Week 4 Soap Note Sample Paper NURS 6512 Week 4 Soap Note – Lab Assignment: Differential Diagnosis for Skin Conditions

 

SOAP Note

Student’s Name:

Institutional Affiliation:

 

 

 

 

Comprehensive SOAP NOTE

Patient Initials: ___N/A____              Age: ___N/A____                              Gender: ___N/A____

SUBJECTIVE DATA:

Chief Complaint (CC): #3

History of Present Illness (HPI):   A Caucasian male whose age is unknown presents with non-scaly annual papules distributed along his nape. The papules have undiluted borders and appear reddish in color.

Medications:  No medical history provided.

Allergies: No known allergies.

Past Medical History (PMH): Past medical history not provided.

Past Surgical History (PSH): No surgical history provided.

Sexual/Reproductive History: Not provided. Ask about his sexuality, the number of sexual partners, pregnancy, and whether the patient has a history of sexually transmitted infections.

Personal/Social History: Not provided. Enquire on his hobbies, place of work, traveling history, and whether he smokes or use any recreational drugs.

Immunization History: Not provided. Collect the patient immunization details.

 

Significant Family History: Not provided. Inquire if there are family members with any skin complications. Inquire about other family’s medical conditions that might contribute to skin infections.

Review of Systems:

General:  Not reported. Inquire for symptoms of fatigue, fever, sweating, or any significant weight changes.

HEENT: Not reported. Inquire about any vision or hearing changes, any chewing or swallowing difficulty, and any nasal complications.

Neck: Red lesions distributed on the back of the neck.

Breasts:  No reported complications. Ask if the patient has a history of lesions, masses, or rashes.

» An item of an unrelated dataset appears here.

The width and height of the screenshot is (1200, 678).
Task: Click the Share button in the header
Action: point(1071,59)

Respiratory:  No reported complications.

CV: No reported complications.

GI: No reported complications.

GU:  No reported complications. Ask if the patient has had any lesions or rashes on his genital areas.

MS: No reported complications.

Psych: No reported complications.

 

Neuro: No reported complications.

Integument/Heme/Lymph:  Red lesions at the back of the neck.  Ask if the lesions are present in other parts of the body.

Endocrine: No endocrine symptoms reported.

Allergic/Immunologic: No known allergies.

OBJECTIVE DATA

Physical Exam:

Check for the patient’s vital signs. Vital signs include blood pressure, temperature, heart rate, and body mass index.

General: Check for the patient’s appearance and signs of fatigue and discomfort.

HEENT: Investigate the eyes, ears, and nose for any abnormalities.

Neck: Non-scaly annual papules at the back of the neck. Palpate the lesions to determine the texture and warmness.

Chest/Lungs: Check the chest for the presence or rashes or lesions.

Heart/Peripheral Vascular: N/A

ABD:  Check the abdomen for the presence of rashes or lesions

Genital/Rectal:  Investigate the genitalia for the presence of rashes.

 

Musculoskeletal: N/A

Neuro: N/A

Skin/Lymph Nodes:  Non-scaly annual lesions at the back of the neck. Check whether there are further lesions on other skin regions.

ASSESSMENT:

Diagnostics:

Lab:

Various laboratory procedures can be used to guide the diagnosis. The following are some of the recommended procedures.

Dermoscopy. The procedure uses a skin surface microscope known as a dermatoscope to magnify the lesion (Colyar, 2015). The process aims at providing a more detailed investigation of the lesion to make a diagnosis and determine the skin lesions that require a biopsy (Colyar, 2015).